P.S. I am not dissing this highly-rated small-city hospital in the town I grew up in. We have had a lot of good experiences there and it is great to be able to drive a couple minutes and park right outside it when visiting people there. And to walk a block to Kenny’s Pitchen to grab a quick lunch or a coffee. Or a couple blocks down to the waterfront for some air. The staff is friendly and professional and the rooms are clean and modern. I do not know what was going on with the ER. I know we were [arguably] not at the ER for an “emergent” condition (we think she tried to ignore it for a couple days). But what do you do when you can’t transport your patient without an ambulance and EMTs? The Commander is *not* a frequent flier and I was not happy with the process and their dismissal and misunderstanding of her symptoms.

13 Responses to “A cautionary tale”

  1. Paulette Says:

    Get some sound rest tonight, dear Kayakwoman. Being there today to witness how you and the Commander interacted with so much love and respect within a system that utterly failed you (albeit temporarily) was testimony to your special relationship with her. Your bond with her is so unique. You are not only her loving daughter, but her intergenerational muse.
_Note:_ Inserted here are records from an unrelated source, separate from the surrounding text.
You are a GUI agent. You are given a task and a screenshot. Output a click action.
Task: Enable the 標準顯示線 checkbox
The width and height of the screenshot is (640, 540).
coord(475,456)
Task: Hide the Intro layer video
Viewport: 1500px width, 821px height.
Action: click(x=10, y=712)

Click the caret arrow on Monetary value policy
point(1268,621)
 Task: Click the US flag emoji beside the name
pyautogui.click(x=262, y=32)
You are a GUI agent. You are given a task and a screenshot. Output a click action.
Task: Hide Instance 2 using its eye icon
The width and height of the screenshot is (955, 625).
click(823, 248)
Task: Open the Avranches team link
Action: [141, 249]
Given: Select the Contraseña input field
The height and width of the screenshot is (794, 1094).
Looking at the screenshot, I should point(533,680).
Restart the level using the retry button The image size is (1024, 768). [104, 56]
You included her on all of the decisions, asked her what she wanted to do, and you did it calmly and with humor. It was so good to see the Commander have her usual dry sense of humor. Good job, fair Finlayson daughter! What a clan!

  2. Paulette Says:

    P.S. I want to hang that ER doc upside down by his stethoscope for his lack of action!

  3. Jay Says:

    Thanks for the update. It is not great news, but better than making things up in my mind.
    Love & Take Care. Give her a hug from us.

  4. Pooh Says:

    KW, hang in there. You got your moom to the hospital, you got them to finally listen to you (and her), and got them to admit her. You got your strength from your mom (and the Old Coot and the Engineer), and now you get to give it back.
    You two are in our hearts and prayers.

  5. Tonya Watkins Says:

    Wow. Just…wow.

  6. Margaret Says:

    Incredible. We went through much of the same stuff with my MIL. We had to advocate a lot for her; it’s scary to think of people who don’t have caring(and determined!) family members. Hope your stress is not as great and yay for the Commander on her attitude. Take care, my friend!

  7. Uncly Uncle Says:

    Last I knew, signs of stroke are an emergent condition.


  8. kayak woman Says:

    As I replied privately to the UU (my b-i-l and a hospital CFO), yes, you would think a stroke would be considered emergent. I think this guy was not comprehending the fact that she had made a dramatic *decline* since last weekend. Could he really have assumed she was some weak, demented old lady and not The Commander? And that’s NOT to say that anyone who IS old, weak, and demented doesn’t deserve top-notch treatment too!!!!

    In hindsight, I would have taken a different tack with her doc: 1) I think my mother has had a stroke, 2) she *needs* to be in the hospital, 3) how can we get her there? Hindsight.

    Done. Everyone else there has been wonderful (as they typically are) and I am making sure our story gets told for whatever it might be worth. She is doing well and already working with PT/OT folks.

  9. Mouse Says:

    Good job, Mama Duck! I wish I were there. 🙁

    <3 <3 <3

  10. gene Says:

    I know I don’t express it often but we do appreciate how well you take care of things and people and we always love you in crises and just old day to day..
    Love, Bubs

  11. gene Says:

    P.S. Hugs to you and Fran.

  12. Sandy Says:

    I’m glad that you stuck to your guns and managed to get her where she needed to be. I’m glad that Paulette and the Grinch are around. Love to all of you.

  13. Kathy Farnell Says:

    I am so glad that you have Paulette and the Grinch up there to talk to and help you. You are doing a great job. We are thinking about you.